#### Textauszug:
# # #

Erstmals wurde in diesem Jahr ein Fußball-Podcast von der Deutschen Akademie für Fußball-Kultur mit Sitz in Nürnberg ausgezeichnet, die seit 2006 ihre Fußball-Kulturpreise vergibt. Der prämierte "Rasenfunk" überzeugte die Jury mit inhaltlicher und technischer Qualität - und dank seines Moderators. Max-Jacob Ost, ein alleinerziehende Vater von Zwillingen, ist charmant, immer gut vorbereitet und scheut sich nicht, zu gesellschaftspolitischen Themen Stellung zu beziehen.  

DW: Warum sind gesellschaftspolitische Themen auch im Kontext von Fußball-Kultur wichtig?  

Max-Jacob Ost: Ich habe eine politische Haltung, und die verstecke ich auch nicht im "Rasenfunk". Man darf denen, die am lautesten brüllen, nicht jeden Raum widerstandslos überlassen. Ich habe etwas zur ausbleibenden Berichterstattung über die Vergewaltigungsvorwürfe gegen Ronaldo getwittert, und sofort habe ich die Leute bei mir in der Timeline, die mir schreiben, dass der Feminismus das Schlimmste überhaupt ist und dass man sich als Mann nicht mehr sicher fühlen kann. Ich versuche mit den Leuten zu argumentieren, aber wir kommen keinen Millimeter voran, weil ich meine Meinung habe und der andere seine Meinung hat. Aber niemand ist bereit, auch nur einen Millimeter davon abzuweichen.

# # #

#### Kurze Übung A:
Gib aus dem Textauszug über den Rasenfunk die Stelle wörtlich wieder, beginnend mit „Max-Jacob Ost: Ich“ und weiter bis einschließlich „Millimeter davon abzuweichen.“.
#### Kurze Übung B:
Warum kommt Max-Jacob Ost laut dem Textauszug über den Rasenfunk in den Diskussionen mit den Leuten in seiner Timeline nicht voran? Antworte in ein bis drei Sätzen.
#### Kurze Übung C:
Setze den Textauszug über den Rasenfunk nach seinem letzten Satz fort.

#### Bereitgestellte Angaben:
# # #

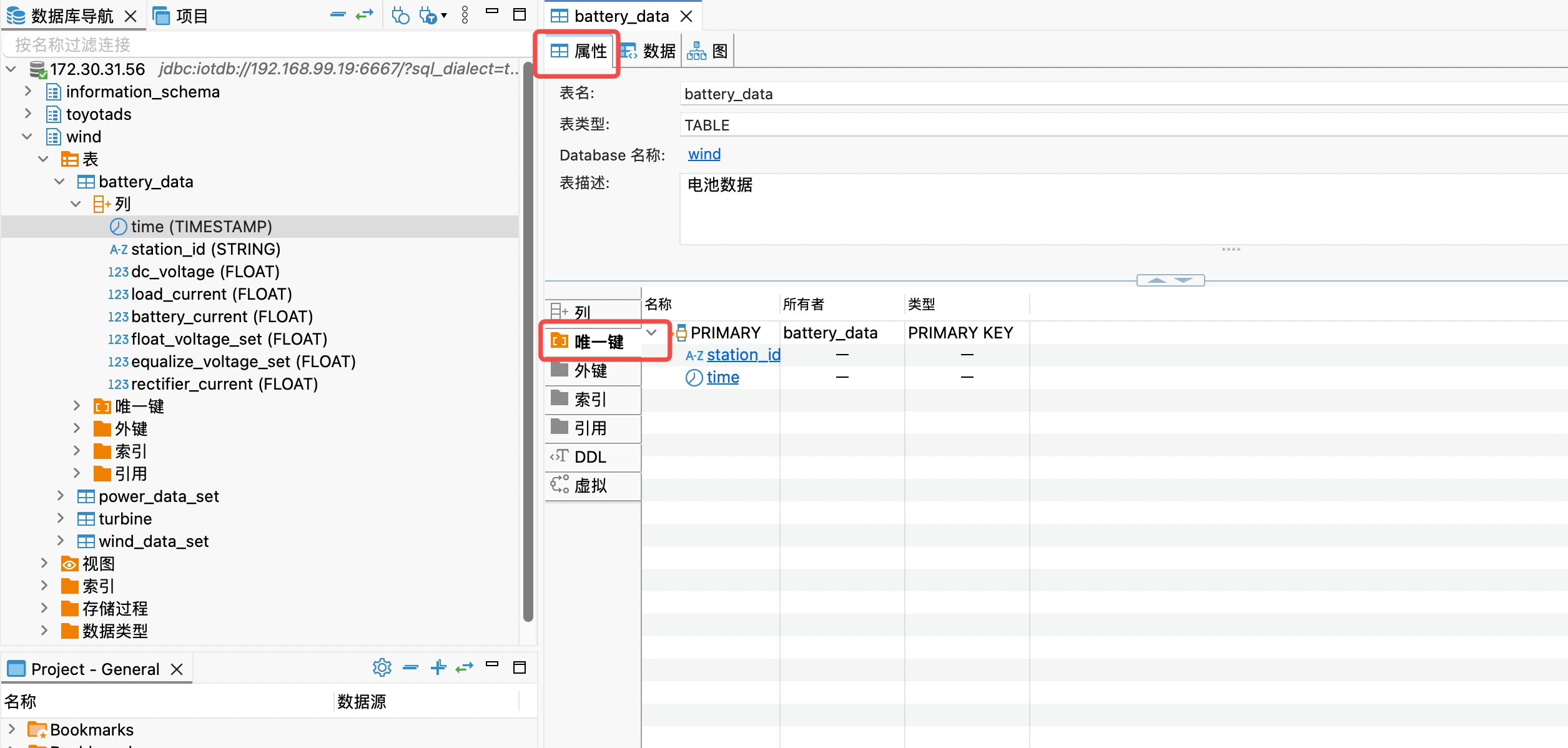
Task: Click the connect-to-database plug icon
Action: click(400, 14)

# # #

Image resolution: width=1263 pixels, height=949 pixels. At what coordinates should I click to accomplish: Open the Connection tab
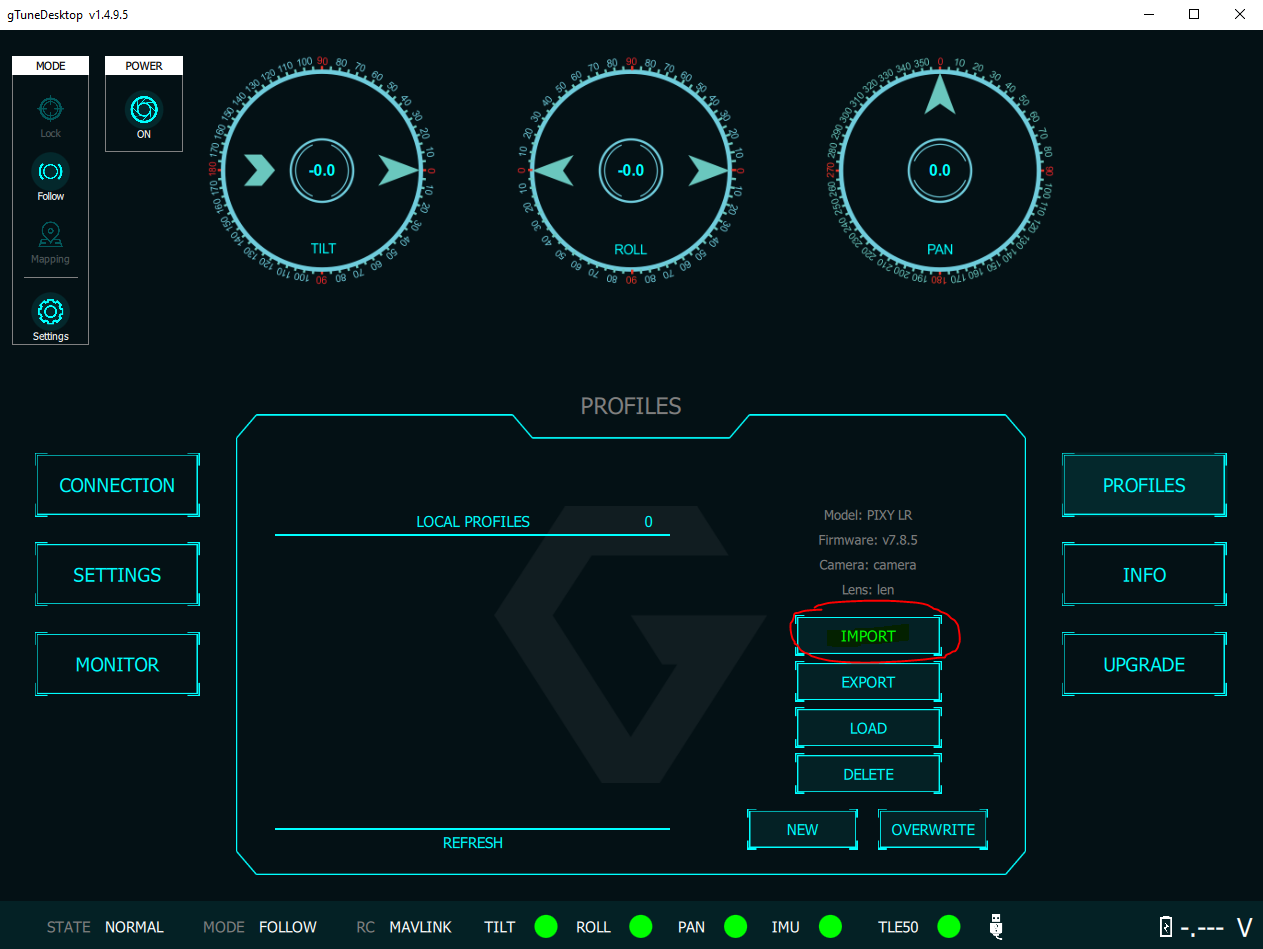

# # #

#### Erwartete Antwort A:
Max-Jacob Ost: Ich habe eine politische Haltung, und die verstecke ich auch nicht im "Rasenfunk". Man darf denen, die am lautesten brüllen, nicht jeden Raum widerstandslos überlassen. Ich habe etwas zur ausbleibenden Berichterstattung über die Vergewaltigungsvorwürfe gegen Ronaldo getwittert, und sofort habe ich die Leute bei mir in der Timeline, die mir schreiben, dass der Feminismus das Schlimmste überhaupt ist und dass man sich als Mann nicht mehr sicher fühlen kann. Ich versuche mit den Leuten zu argumentieren, aber wir kommen keinen Millimeter voran, weil ich meine Meinung habe und der andere seine Meinung hat. Aber niemand ist bereit, auch nur einen Millimeter davon abzuweichen.

#### Erwartete Antwort B:
Er hat seine Meinung und der andere hat seine Meinung. Keiner ist bereit, auch nur einen Millimeter davon abzuweichen.

#### Erwartete Antwort C:
Max-Jacob Ost und Frank Helmschrott sitzen mit Kopfhörern an einem Kneipentisch (Rasenfunk)
Die Macher hinter dem "Rasenfunk"-Podcast: Max-Jacob Ost (links) und Frank HelmschrottBild: Rasenfunk

Warum haben Sie sich dann entschieden, mit dem Podcasten anzufangen?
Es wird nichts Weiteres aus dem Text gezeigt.